Muhammed b. Sinan Mufaddal b. Ömer’den şöyle naklediyor. Mufaddal diyor: “Akşama doğruydu! “ravza”da Allah resulünün kabri ile minberi arasında oturuştum. Ümmetin kendilerinden habersiz olduğu Allah tarafından kendisine (hazreti Muhammed’e) verilmiş olan nimetler ve yüce konumu hakkında düşünüyordum. Bu halet üzereyken aniden ibni ebul-Avca “ravza”ya girdi. Sesini duyabilirim şekilde benim uzağımda bir yerde oturdu ve ağzını açıp konuşmaya başladı: “Şüphesiz bu kabrin sahibi bütün yönleri ve haletleriyle kemalin, şerefin ve büyüklüğün en son merhalesine yetişmişti”. Ve devam ediyor: “O çok büyük bir mertebenin ve menzilenin iddiasında bulunan bir filozof idi. Bu iddiasını kanıtlamak için akılları mağlup, algıları acze düşürüp ne yapacaklarını bilmeyecek duruma sokan mucizeler getirdi. Düşünürler onların hakikatini derk etmek için düşünce deryasının derinliklerine daldılar ancak eli boş, sergerdan, başarısız ve umutsuz bir halle geri dündüler. Düşünürler, hatipler ve edipler onun davetini kabul etikten sonra diğer insanlar fevc fevc, grup grup onun dinine girdiler. Onun ismi Allahın ismiyle yan yana anıldı. Günlük olarak beş defa azanda ve ikamede onun daveti ve getirmiş olduğu ilahi hüccetin ulaşdığı her yerde; sahralarda, dağlarda, derelerde ve deryalarda ibadethanelerin minarelerinden bu feryat gökyüzüne doğru yükseliyordu. Böylece her dakika ve her saat onun yâdı diri kaldı ve daveti ve risalesi artık sönüklüğe yüz tutamaz hale geldi”. ibni ebul-Avca dedi: “Muhammed (s.a.a.) hakkındaki sözü bırakalım bir yana. Aklım onu anlamakta bile sergerdandır, düşüncem ve fikrim onun yaptığı işi derk etmekte kapalı, sapıtmış ve acze düşmüş durumda. İnsanlar hangi nedenden dolayı onun sözünü tuttu. Onun yapmış olduğu işin sırrından ve köklerinden konuş ki insanlar o sırlar ve kökler nedeniyle onun sözünü tuttular”. ibni ebul-Avca bu merhaleden sonra ilkin varlıkların vücuda nasıl geldiği konusu hakkında konuşmaya başladı ve şöyle konuştu: “varlıkların vücuda gelme noktasında hiçbir takdir, tedbir söz konusu değildi. Yaratıcı, san’i ve tedbircileri yoktur. Bilakis her şey hiçbir tedbircinin, hiçbir yaratıcının olmaksızın kendiliğinden vücuda gelmiş. Dünya her zaman böyle idi ve böylede kalacaktır”.

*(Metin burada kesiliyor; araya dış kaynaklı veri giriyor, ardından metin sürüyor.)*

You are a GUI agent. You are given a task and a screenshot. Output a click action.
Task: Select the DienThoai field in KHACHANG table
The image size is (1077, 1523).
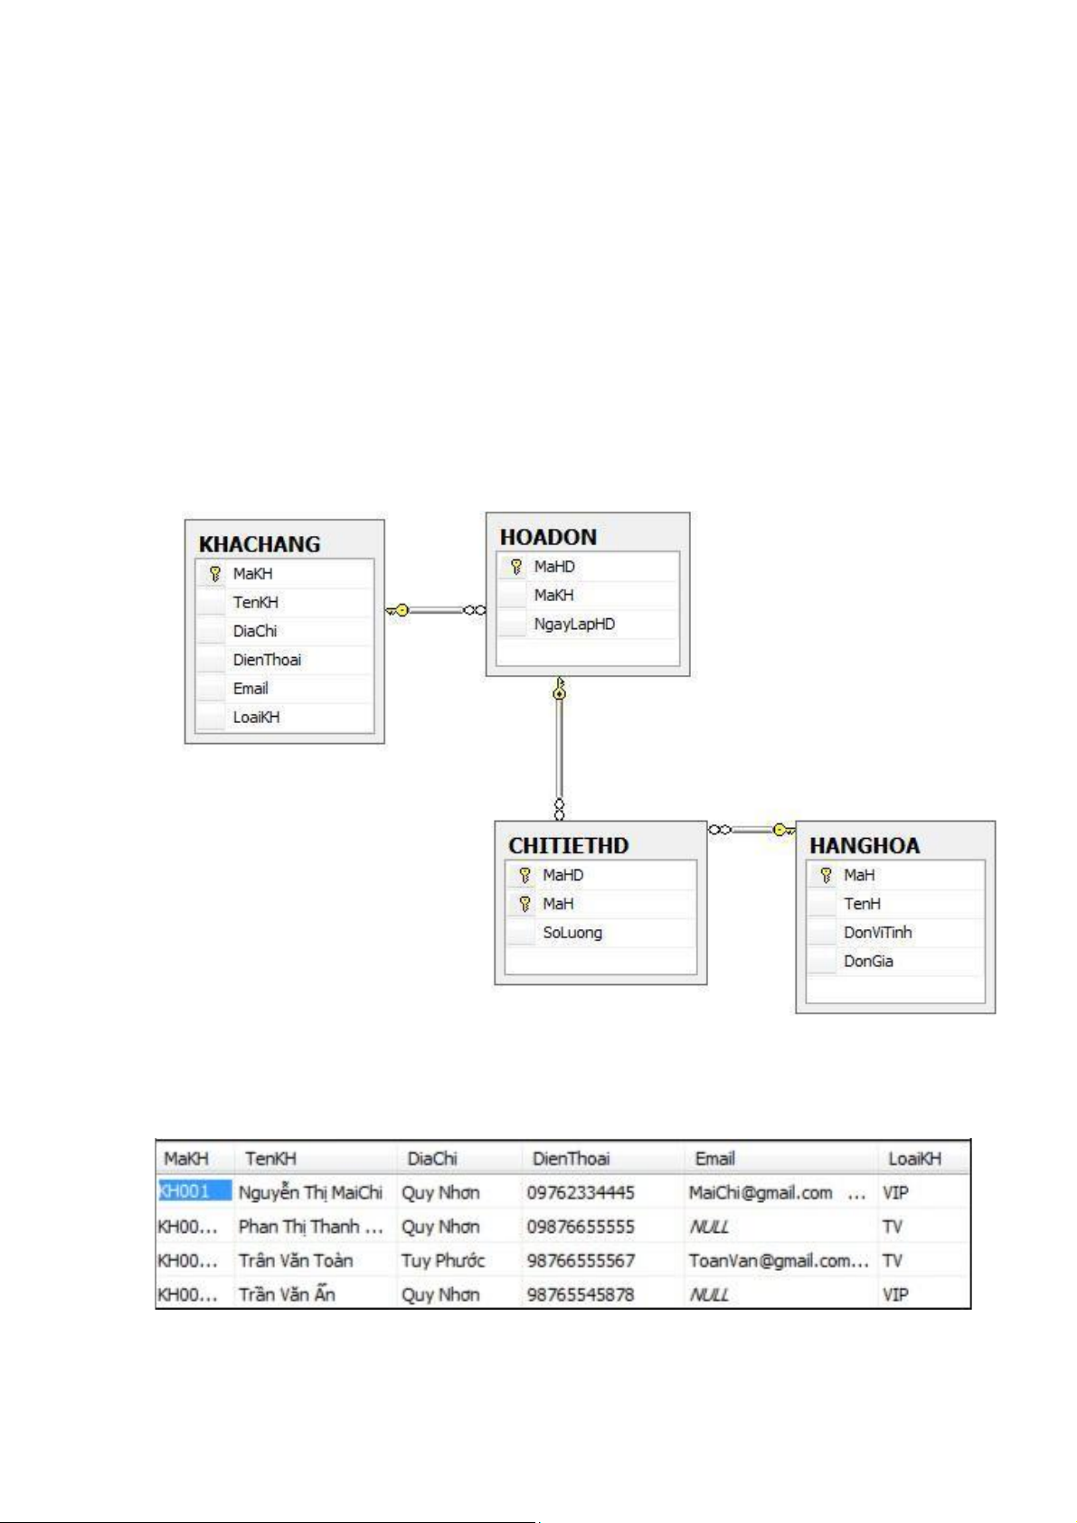267,660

Mufaddal diyor: “ben bu yersiz ve saçma şeklinde olan sözlerini duyar duymaz galeyana geldim, kızdım, afalladım kontrolümü elden verdim, kendimi kaybettim, artık dayanamadım ve ona hitaben şöyle dedim: ey Allahın düşmanı! Allah”ının dinini inkâr mı ediyorsun? Seni en güzel surette ve en kâmil bir yaratık olarak yaratan ve seni bu derecelere getiren Allah’ı inkar mı ediyorsun? Eğer kendi içinde iyi, dakik ve güzel bir şekilde düşünürsen, eğer sahip olduğun latif olan hissin yanlışlığa maruz kalmamışsa Rabbinin burhanının aynasını, san’iin sanat eserlerini vücudunda gizli olduğunu ve onun nişanelerini ve delillerini yaratıklarda açık bir şekilde görebilirsin”.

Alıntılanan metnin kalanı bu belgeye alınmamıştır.